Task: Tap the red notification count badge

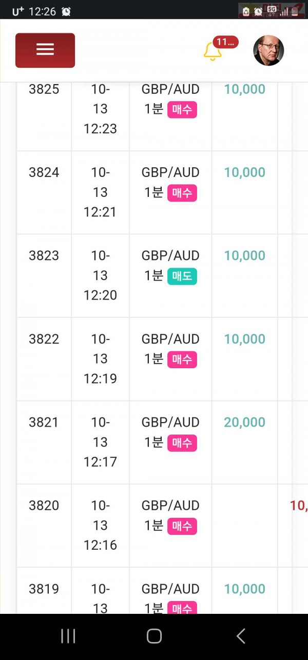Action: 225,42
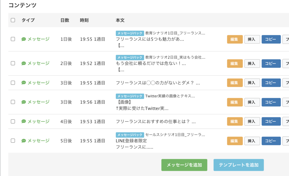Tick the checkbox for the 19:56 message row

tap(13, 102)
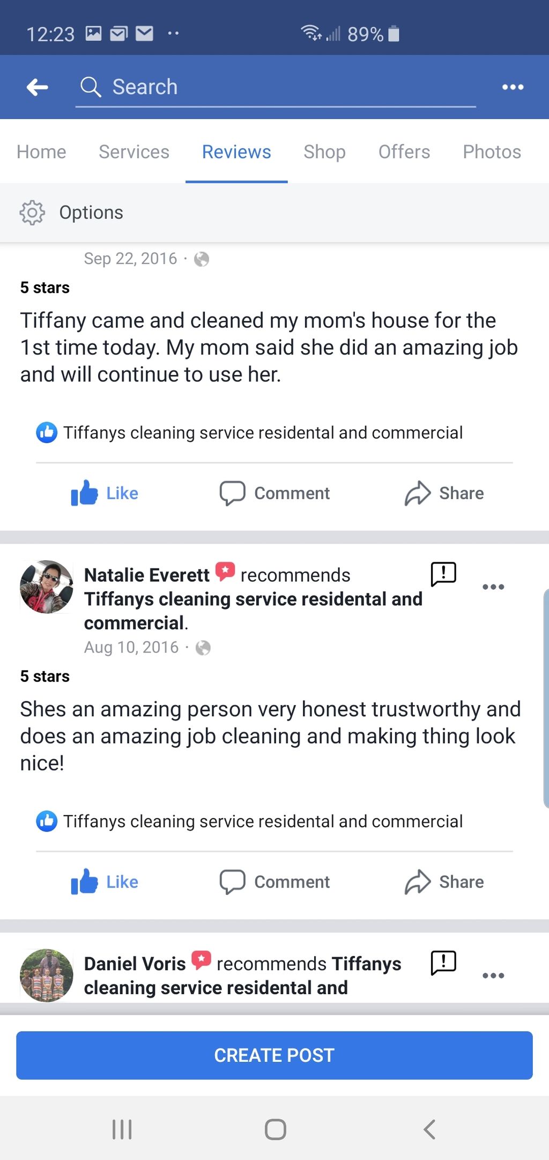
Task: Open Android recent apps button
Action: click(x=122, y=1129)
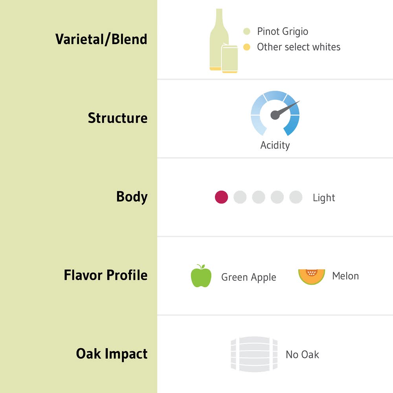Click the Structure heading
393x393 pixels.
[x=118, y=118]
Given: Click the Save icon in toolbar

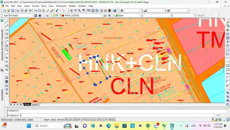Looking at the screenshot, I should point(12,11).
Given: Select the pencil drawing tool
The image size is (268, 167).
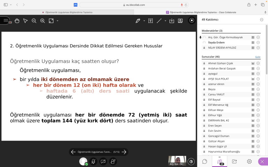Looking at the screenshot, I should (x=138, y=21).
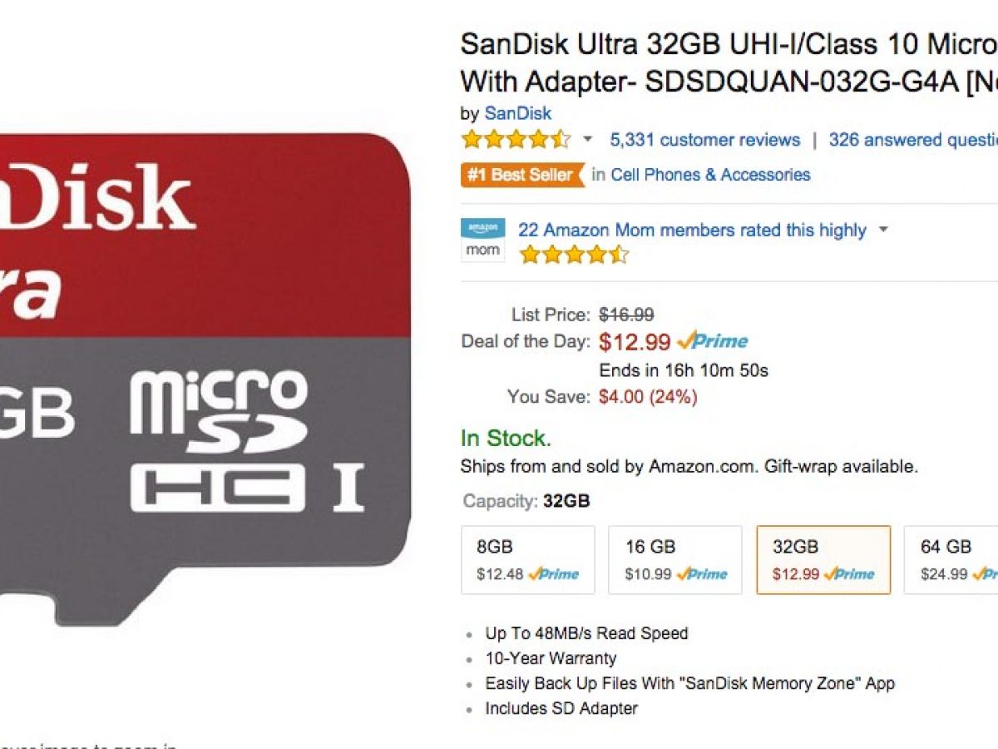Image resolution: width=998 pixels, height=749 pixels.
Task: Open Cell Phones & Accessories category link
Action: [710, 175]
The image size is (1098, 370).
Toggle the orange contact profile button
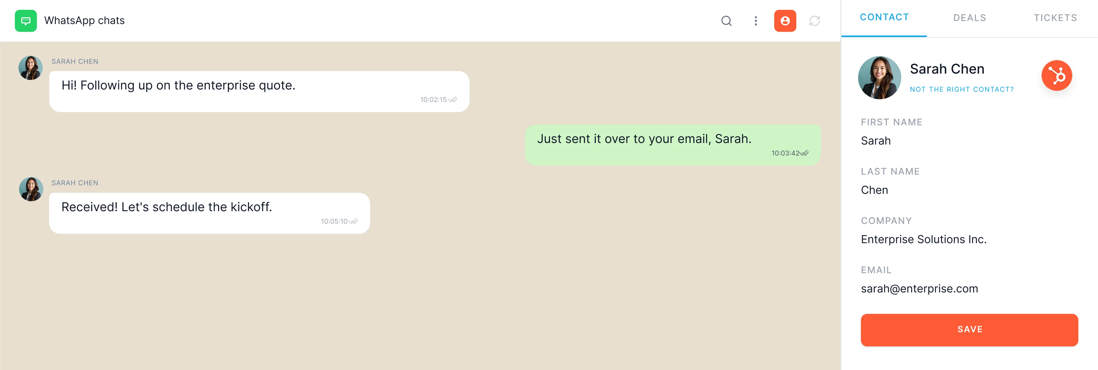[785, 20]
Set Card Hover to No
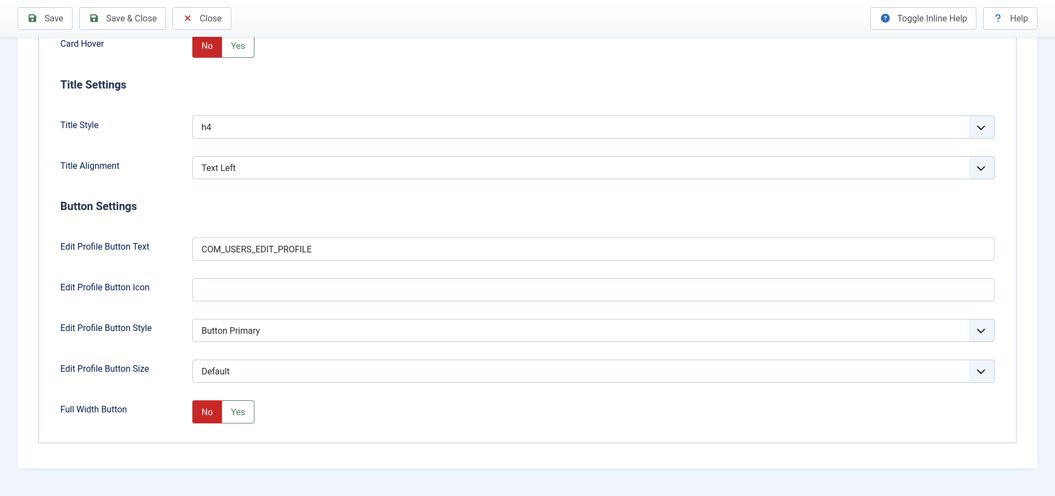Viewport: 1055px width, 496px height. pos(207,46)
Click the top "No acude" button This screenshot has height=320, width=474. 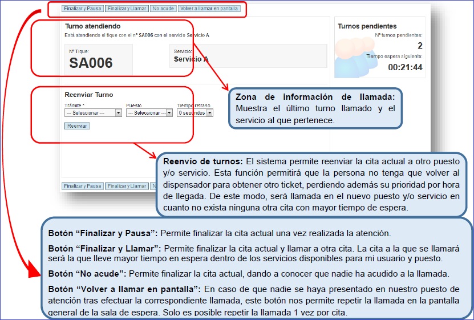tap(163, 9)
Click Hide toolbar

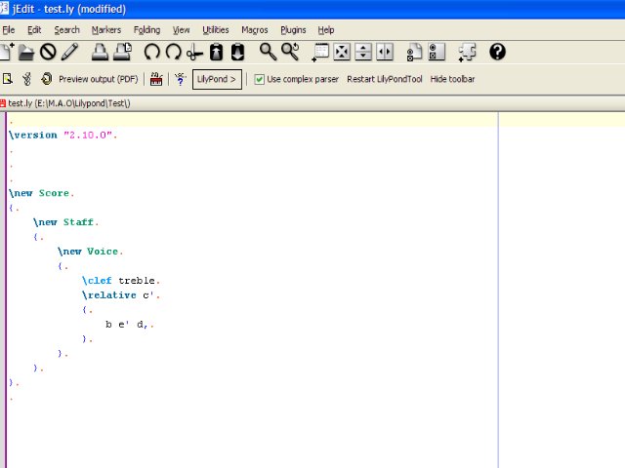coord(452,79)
________________________
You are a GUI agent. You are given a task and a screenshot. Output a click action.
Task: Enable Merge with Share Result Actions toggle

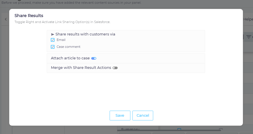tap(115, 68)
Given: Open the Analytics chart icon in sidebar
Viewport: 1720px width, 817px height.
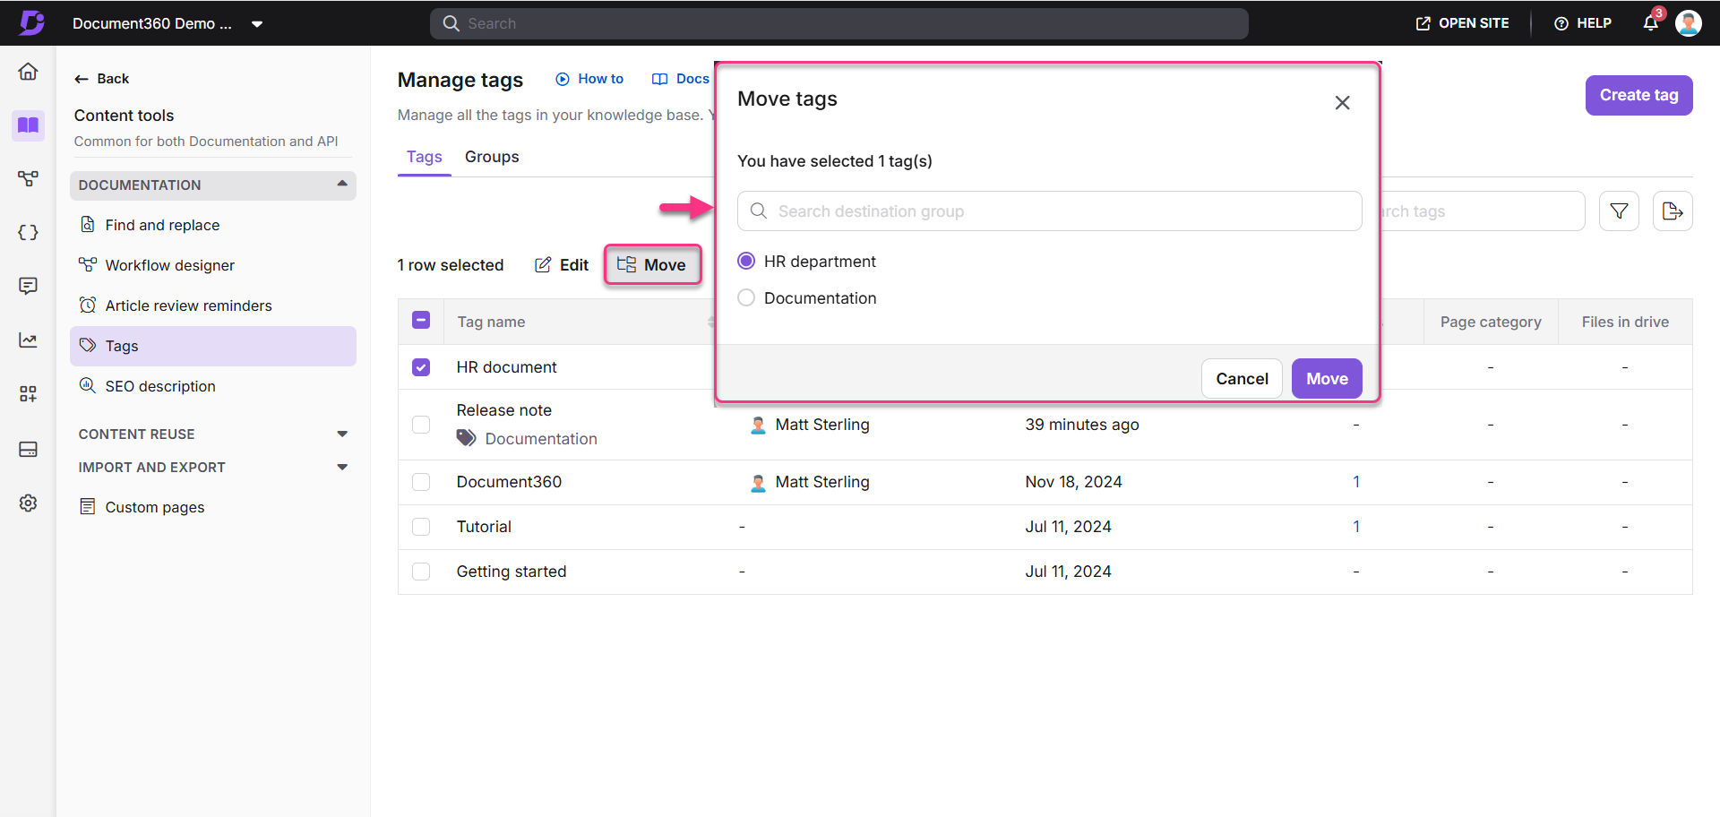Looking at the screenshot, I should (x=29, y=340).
________________________
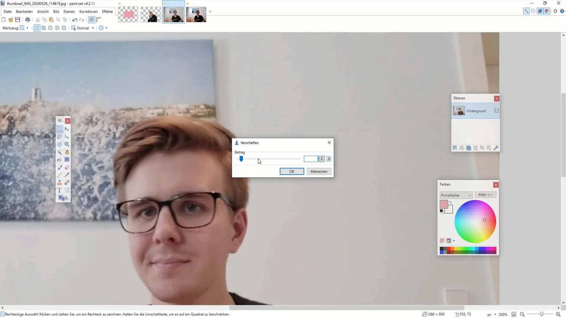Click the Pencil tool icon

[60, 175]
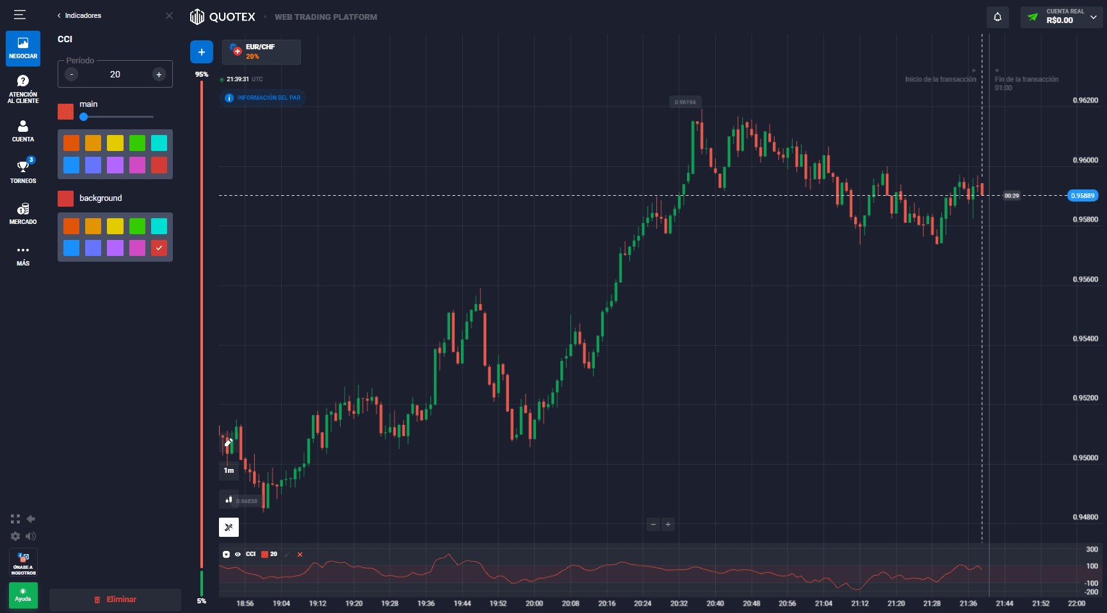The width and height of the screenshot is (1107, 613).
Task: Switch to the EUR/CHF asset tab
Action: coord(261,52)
________________________
Task item: Copy word for word the span of the records above that begins at the line with "Task: Tap the red notification count badge" and ends at the line with "Given: Select the pencil drawing tool", including those two lines but not the pictures.

Written solution:
Task: Tap the red notification count badge

Action: 225,42
Tick the checkbox for the 19:56 message row

tap(13, 102)
Task: Open Android recent apps button
Action: click(x=122, y=1129)
Click the Structure heading
393x393 pixels.
[x=118, y=118]
Given: Click the Save icon in toolbar

Looking at the screenshot, I should point(12,11).
Given: Select the pencil drawing tool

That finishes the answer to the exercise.